Recast all of the records below as a numbered list with one line per entry, and leave out the blank lines.
* * * * *
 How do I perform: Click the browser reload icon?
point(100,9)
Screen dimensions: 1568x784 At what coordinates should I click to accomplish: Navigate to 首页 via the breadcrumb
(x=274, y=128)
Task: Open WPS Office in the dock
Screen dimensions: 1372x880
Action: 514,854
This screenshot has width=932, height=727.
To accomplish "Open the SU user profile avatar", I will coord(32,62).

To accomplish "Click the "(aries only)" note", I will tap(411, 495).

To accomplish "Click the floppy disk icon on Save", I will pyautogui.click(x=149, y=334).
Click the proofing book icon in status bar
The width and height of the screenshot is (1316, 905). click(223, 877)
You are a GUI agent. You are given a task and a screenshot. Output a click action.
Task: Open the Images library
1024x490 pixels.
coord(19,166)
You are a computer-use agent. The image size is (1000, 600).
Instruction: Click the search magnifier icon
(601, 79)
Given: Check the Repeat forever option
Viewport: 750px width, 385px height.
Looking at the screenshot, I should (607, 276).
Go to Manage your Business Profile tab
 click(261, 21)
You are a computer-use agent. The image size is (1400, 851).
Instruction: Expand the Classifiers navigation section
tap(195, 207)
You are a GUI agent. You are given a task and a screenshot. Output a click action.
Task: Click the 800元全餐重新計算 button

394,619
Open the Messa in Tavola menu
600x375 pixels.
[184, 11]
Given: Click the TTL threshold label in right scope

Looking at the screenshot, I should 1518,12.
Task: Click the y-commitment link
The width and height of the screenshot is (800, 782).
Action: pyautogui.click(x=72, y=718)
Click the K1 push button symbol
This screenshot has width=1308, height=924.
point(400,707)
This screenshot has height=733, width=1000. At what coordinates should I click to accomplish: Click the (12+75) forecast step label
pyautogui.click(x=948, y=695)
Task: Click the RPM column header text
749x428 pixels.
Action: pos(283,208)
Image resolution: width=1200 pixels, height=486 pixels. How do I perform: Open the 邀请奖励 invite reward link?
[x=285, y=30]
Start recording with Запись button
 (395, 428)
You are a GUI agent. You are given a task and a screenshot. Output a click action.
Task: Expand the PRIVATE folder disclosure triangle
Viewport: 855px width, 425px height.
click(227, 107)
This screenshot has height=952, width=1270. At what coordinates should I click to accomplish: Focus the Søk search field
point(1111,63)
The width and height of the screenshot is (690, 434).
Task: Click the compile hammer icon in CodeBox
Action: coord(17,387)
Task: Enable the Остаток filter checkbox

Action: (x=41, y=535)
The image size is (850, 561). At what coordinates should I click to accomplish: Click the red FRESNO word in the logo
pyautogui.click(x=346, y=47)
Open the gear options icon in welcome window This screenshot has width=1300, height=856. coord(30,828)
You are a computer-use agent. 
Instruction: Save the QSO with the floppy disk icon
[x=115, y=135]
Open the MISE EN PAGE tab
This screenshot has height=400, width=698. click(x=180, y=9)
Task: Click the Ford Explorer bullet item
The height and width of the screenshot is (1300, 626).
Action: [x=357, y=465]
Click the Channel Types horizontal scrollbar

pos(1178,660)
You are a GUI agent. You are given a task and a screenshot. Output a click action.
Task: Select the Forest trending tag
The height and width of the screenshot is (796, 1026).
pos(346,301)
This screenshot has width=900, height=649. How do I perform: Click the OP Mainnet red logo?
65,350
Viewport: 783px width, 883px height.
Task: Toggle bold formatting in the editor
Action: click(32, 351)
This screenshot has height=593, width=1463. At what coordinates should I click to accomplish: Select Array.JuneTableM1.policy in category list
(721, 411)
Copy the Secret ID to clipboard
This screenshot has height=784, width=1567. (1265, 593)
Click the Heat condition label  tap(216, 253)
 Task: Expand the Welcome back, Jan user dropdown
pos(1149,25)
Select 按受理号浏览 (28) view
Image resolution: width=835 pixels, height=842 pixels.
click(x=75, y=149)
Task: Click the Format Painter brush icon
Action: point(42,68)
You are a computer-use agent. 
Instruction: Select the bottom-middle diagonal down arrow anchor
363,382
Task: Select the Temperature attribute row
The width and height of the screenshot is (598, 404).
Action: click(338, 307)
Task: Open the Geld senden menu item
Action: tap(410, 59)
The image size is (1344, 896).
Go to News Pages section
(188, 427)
* * * * *
> **Result below**
1.  How do I perform: Click the browser reload icon?
2. point(100,9)
3. Screen dimensions: 1568x784 At what coordinates should I click to accomplish: Navigate to 首页 via the breadcrumb
4. (x=274, y=128)
5. Task: Open WPS Office in the dock
6. Screen dimensions: 1372x880
7. Action: 514,854
8. This screenshot has width=932, height=727.
9. To accomplish "Open the SU user profile avatar", I will coord(32,62).
10. To accomplish "Click the "(aries only)" note", I will tap(411, 495).
11. To accomplish "Click the floppy disk icon on Save", I will pyautogui.click(x=149, y=334).
12. Click the proofing book icon in status bar
13. The width and height of the screenshot is (1316, 905). click(223, 877)
14. You are a GUI agent. You are given a task and a screenshot. Output a click action.
15. Task: Open the Images library
16. 1024x490 pixels.
17. coord(19,166)
18. You are a computer-use agent. The image size is (1000, 600).
19. Instruction: Click the search magnifier icon
20. (601, 79)
21. Given: Check the Repeat forever option
22. Viewport: 750px width, 385px height.
23. Looking at the screenshot, I should (607, 276).
24. Go to Manage your Business Profile tab
25.  click(261, 21)
26. You are a computer-use agent. The image size is (1400, 851).
27. Instruction: Expand the Classifiers navigation section
28. tap(195, 207)
29. You are a GUI agent. You are given a task and a screenshot. Output a click action.
30. Task: Click the 800元全餐重新計算 button
31. 394,619
32. Open the Messa in Tavola menu
33. 600x375 pixels.
34. [184, 11]
35. Given: Click the TTL threshold label in right scope
36. Looking at the screenshot, I should 1518,12.
37. Task: Click the y-commitment link
38. The width and height of the screenshot is (800, 782).
39. Action: pyautogui.click(x=72, y=718)
40. Click the K1 push button symbol
41. This screenshot has width=1308, height=924.
42. point(400,707)
43. This screenshot has height=733, width=1000. At what coordinates should I click to accomplish: Click the (12+75) forecast step label
44. pyautogui.click(x=948, y=695)
45. Task: Click the RPM column header text
46. 749x428 pixels.
47. Action: pos(283,208)
48. Image resolution: width=1200 pixels, height=486 pixels. How do I perform: Open the 邀请奖励 invite reward link?
49. [x=285, y=30]
50. Start recording with Запись button
51.  (395, 428)
52. You are a GUI agent. You are given a task and a screenshot. Output a click action.
53. Task: Expand the PRIVATE folder disclosure triangle
54. Viewport: 855px width, 425px height.
55. click(227, 107)
56. This screenshot has height=952, width=1270. At what coordinates should I click to accomplish: Focus the Søk search field
57. point(1111,63)
58. The width and height of the screenshot is (690, 434).
59. Task: Click the compile hammer icon in CodeBox
60. Action: coord(17,387)
61. Task: Enable the Остаток filter checkbox
62. Action: (x=41, y=535)
63. The image size is (850, 561). At what coordinates should I click to accomplish: Click the red FRESNO word in the logo
64. pyautogui.click(x=346, y=47)
65. Open the gear options icon in welcome window This screenshot has width=1300, height=856. coord(30,828)
66. You are a computer-use agent. 
67. Instruction: Save the QSO with the floppy disk icon
68. [x=115, y=135]
69. Open the MISE EN PAGE tab
70. This screenshot has height=400, width=698. click(x=180, y=9)
71. Task: Click the Ford Explorer bullet item
72. The height and width of the screenshot is (1300, 626).
73. Action: [x=357, y=465]
74. Click the Channel Types horizontal scrollbar
75. pos(1178,660)
76. You are a GUI agent. You are given a task and a screenshot. Output a click action.
77. Task: Select the Forest trending tag
78. The height and width of the screenshot is (796, 1026).
79. pos(346,301)
80. This screenshot has width=900, height=649. How do I perform: Click the OP Mainnet red logo?
81. 65,350
82. Viewport: 783px width, 883px height.
83. Task: Toggle bold formatting in the editor
84. Action: click(32, 351)
85. This screenshot has height=593, width=1463. At what coordinates should I click to accomplish: Select Array.JuneTableM1.policy in category list
86. (721, 411)
87. Copy the Secret ID to clipboard
88. This screenshot has height=784, width=1567. (1265, 593)
89. Click the Heat condition label  tap(216, 253)
90.  Task: Expand the Welcome back, Jan user dropdown
91. pos(1149,25)
92. Select 按受理号浏览 (28) view
93. Image resolution: width=835 pixels, height=842 pixels.
94. click(x=75, y=149)
95. Task: Click the Format Painter brush icon
96. Action: point(42,68)
97. You are a computer-use agent. 
98. Instruction: Select the bottom-middle diagonal down arrow anchor
99. 363,382
100. Task: Select the Temperature attribute row
101. The width and height of the screenshot is (598, 404).
102. Action: click(338, 307)
103. Task: Open the Geld senden menu item
104. Action: tap(410, 59)
105. The image size is (1344, 896).
106. Go to News Pages section
107. (188, 427)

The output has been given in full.